North Carolina Gov. Pat McCrory says he will talk to President Barack Obama about shaping a state-specific health care plan, an indication the Republican leader is testing the conditions under which the state might expand Medicaid coverage for the poor.

McCrory said he'll meet with Obama and the state's two Republican U.S. senators on Tuesday in an effort "to be allowed to devise a North Carolina solution to health care for families," the GOP governor told about 800 business leaders Monday at a gathering organized by the state's bankers association and chamber of commerce.

More than half of the 2014-2015 enrollment period for the Affordable Care Act, best known as Obamacare, is in the books, and the enrollment figures on the surface look very encouraging.

To be clear, Obamacare is about more than just enrollment figures. For one thing, in order for the health reform law to be successful, it'll need people that enroll to actually continue paying their premium. This is the only way that medical care costs get spread out over a greater swath of the public, which is needed to control medical care cost inflation. However, between April and mid-October, for instance, around 1 million people stopped paying for their health insurance. The program will need to minimize this attrition in 2015 and beyond in order to be successful.

(I should note that while this is an excellent overview overall, the data point above--"1M stopped paying"--is incorrect.
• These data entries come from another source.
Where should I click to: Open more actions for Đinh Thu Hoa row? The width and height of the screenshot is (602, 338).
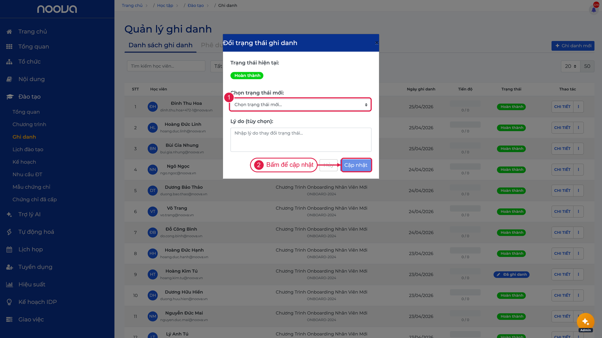[578, 107]
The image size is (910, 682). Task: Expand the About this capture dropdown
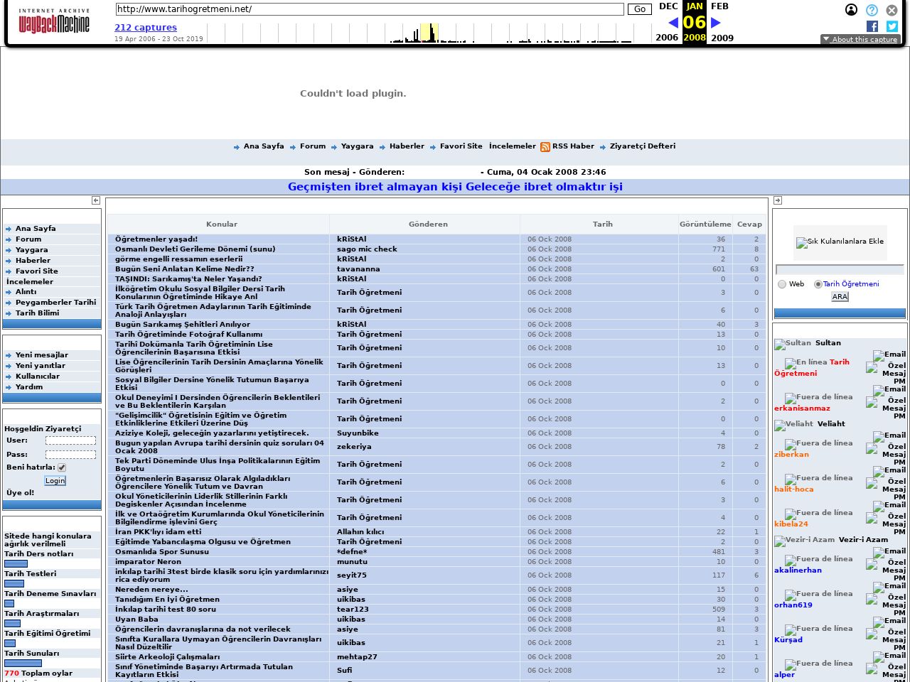tap(860, 39)
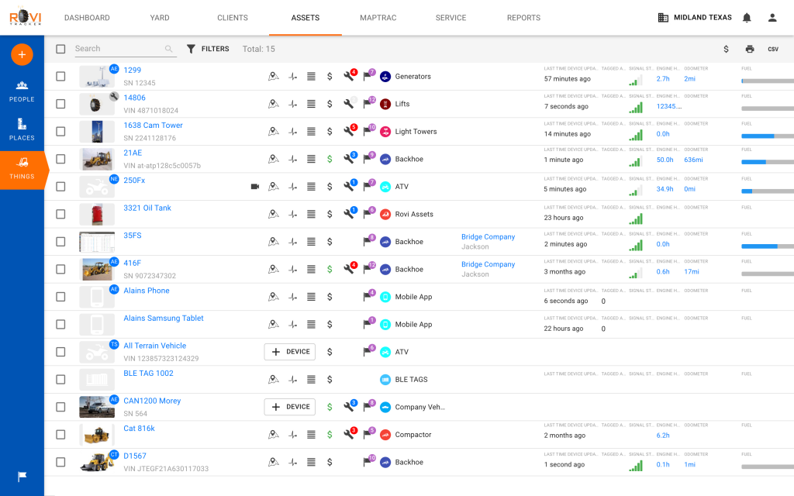794x496 pixels.
Task: Click the map location icon for 14806
Action: pos(273,104)
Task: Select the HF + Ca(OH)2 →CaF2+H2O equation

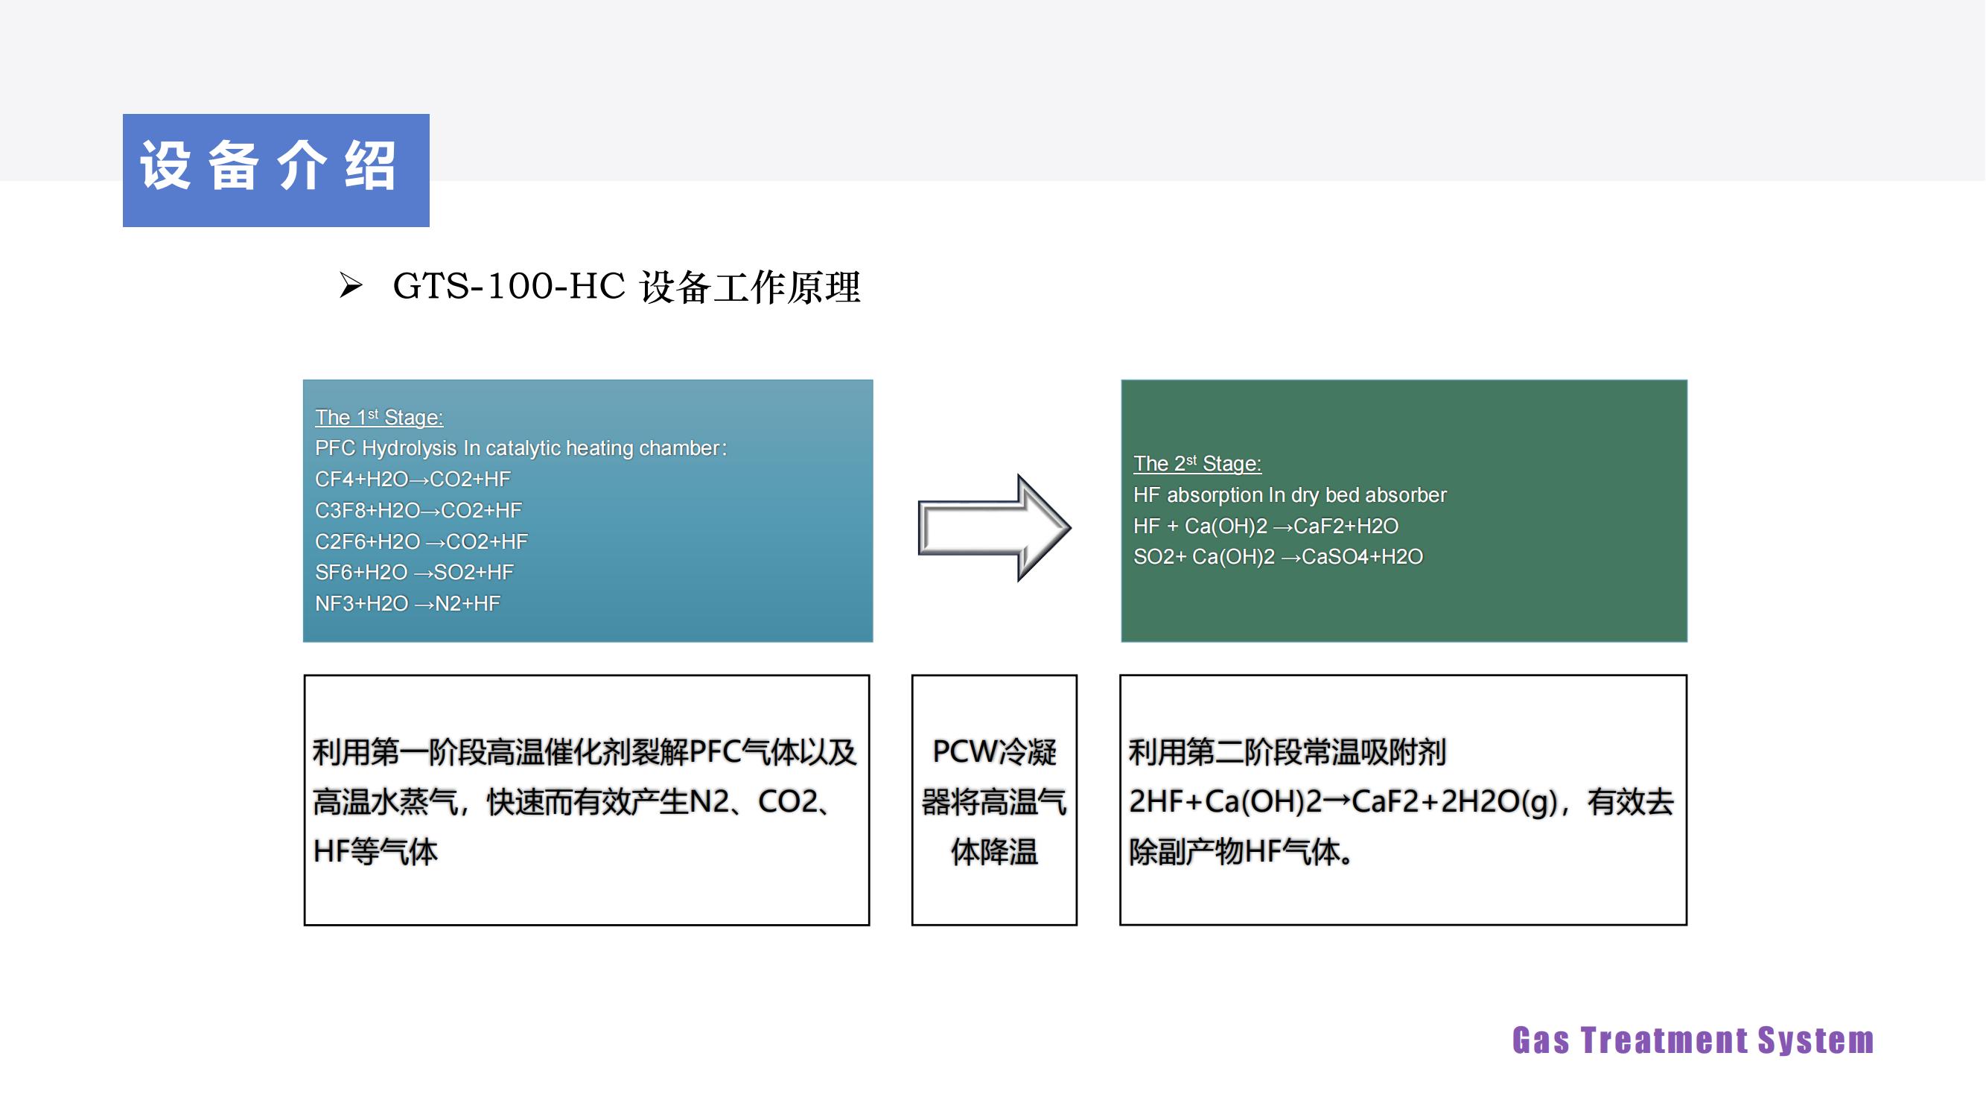Action: tap(1267, 527)
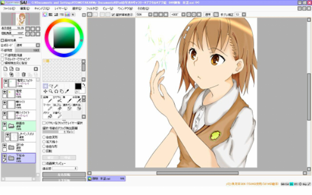
Task: Enable the 不透明度保護 checkbox
Action: pyautogui.click(x=2, y=55)
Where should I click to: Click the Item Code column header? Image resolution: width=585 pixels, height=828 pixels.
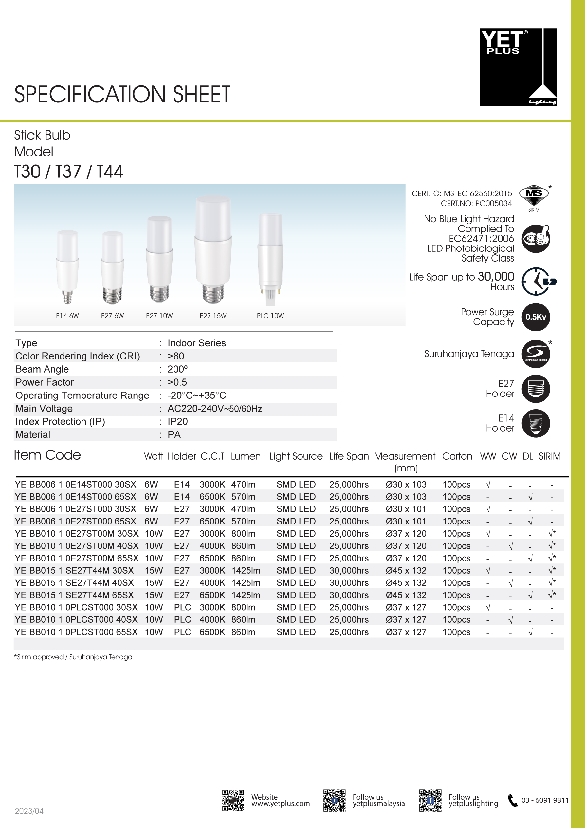47,455
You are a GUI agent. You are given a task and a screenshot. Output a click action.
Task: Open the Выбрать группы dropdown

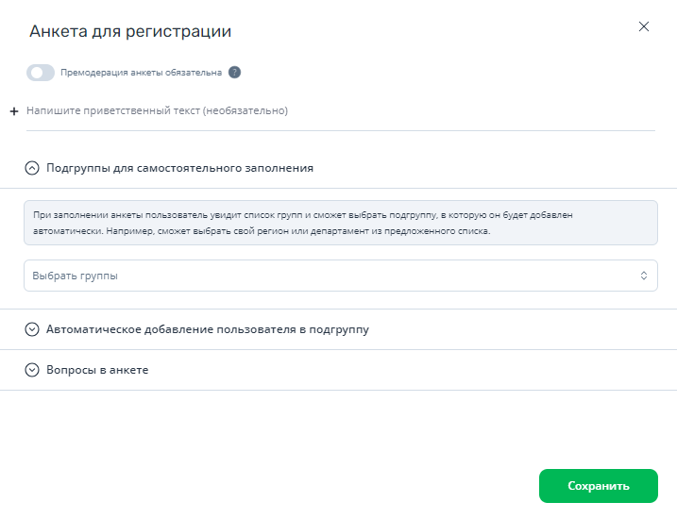coord(341,276)
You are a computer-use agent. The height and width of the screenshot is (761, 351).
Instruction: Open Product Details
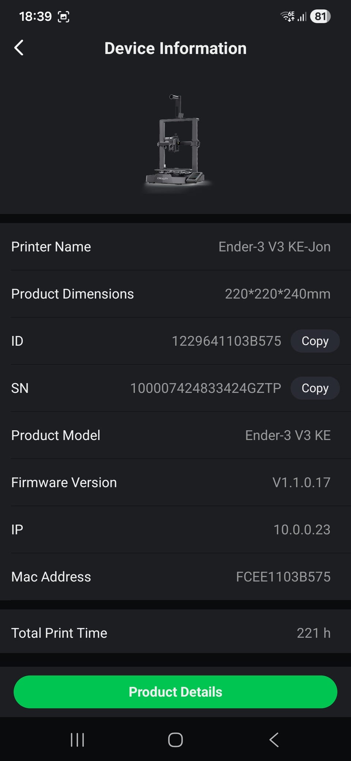176,692
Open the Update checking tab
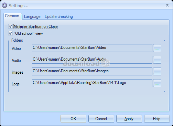The width and height of the screenshot is (173, 126). (59, 17)

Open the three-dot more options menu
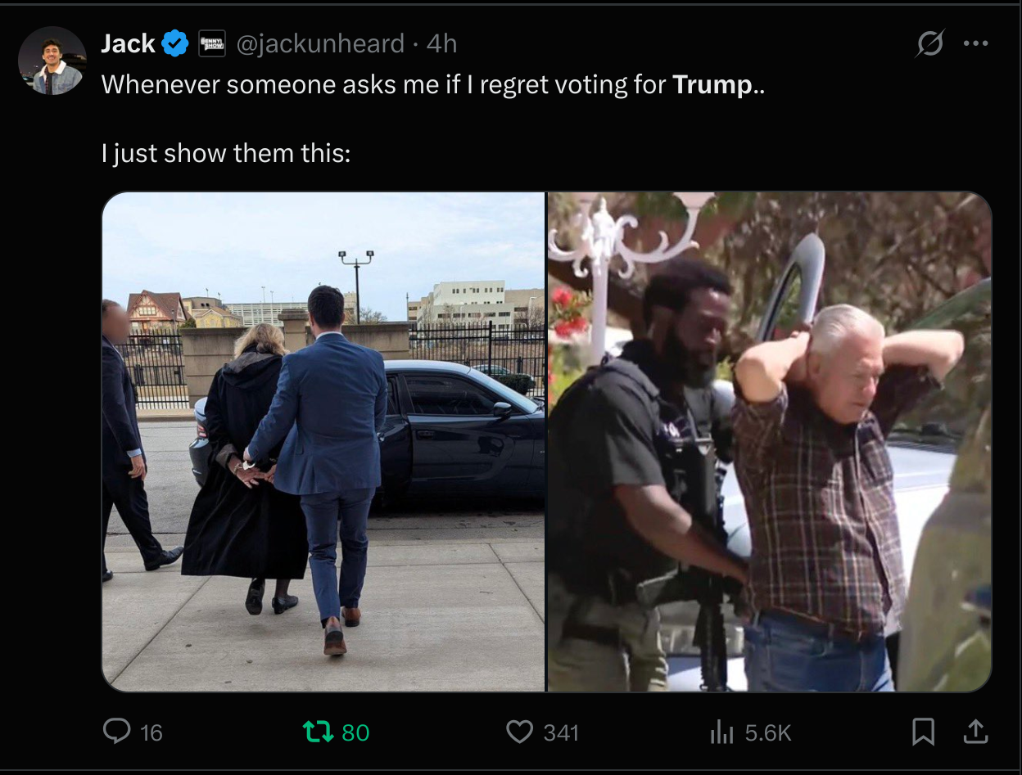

By my best calculations, around 900K of the original 8.02 million enrollees never paid at all, due to either changing their minds, being double-counted or glitch-accounts, clerical errors and the like. The actual number who stopped paying by the end of the year appears to be around 360K).

After President Obama’s Affordable Care Act was enacted in 2010, Republicans at both the state and federal levels seemed to speak with one voice in flatly rejecting it.

But in subsequent years, though most Republican governors remained critical of the health care law, nine accepted a central but optional element, expanding Medicaid programs to cover many more low-income residents of their states. At least four others, urged on by hospitals and business groups, will try to do so this year.

A prominent opponent of the Affordable Care Act says that unlike many other states, Oregon can easily sidestep a Supreme Court challenge he helped engineer.

Michael Cannon, director of health policy studies for the libertarian-leaning Cato Institute, has for years been laying the groundwork for a legal challenge that the U.S. Supreme Court will hear in March.

Like many working Americans, Lisa Gray thought she had good health insurance.

That was until she was diagnosed with leukemia in mid-2013, and the self-employed businesswoman made a startling discovery: Her health plan didn't cover the chemotherapy she needed. "I thought I was going to die," Gray, 62, said recently, recalling her desperate scramble to get lifesaving drugs.

Through a mix of temporary measures, doctors and patient advocates managed to keep Gray stable for a few months.

But it was a new health plan through the Affordable Care Act that Gray credits with saving her life. The plan, which started Jan. 1, 2014, gave her access to the recommended chemotherapy. Her cancer went into remission in the fall.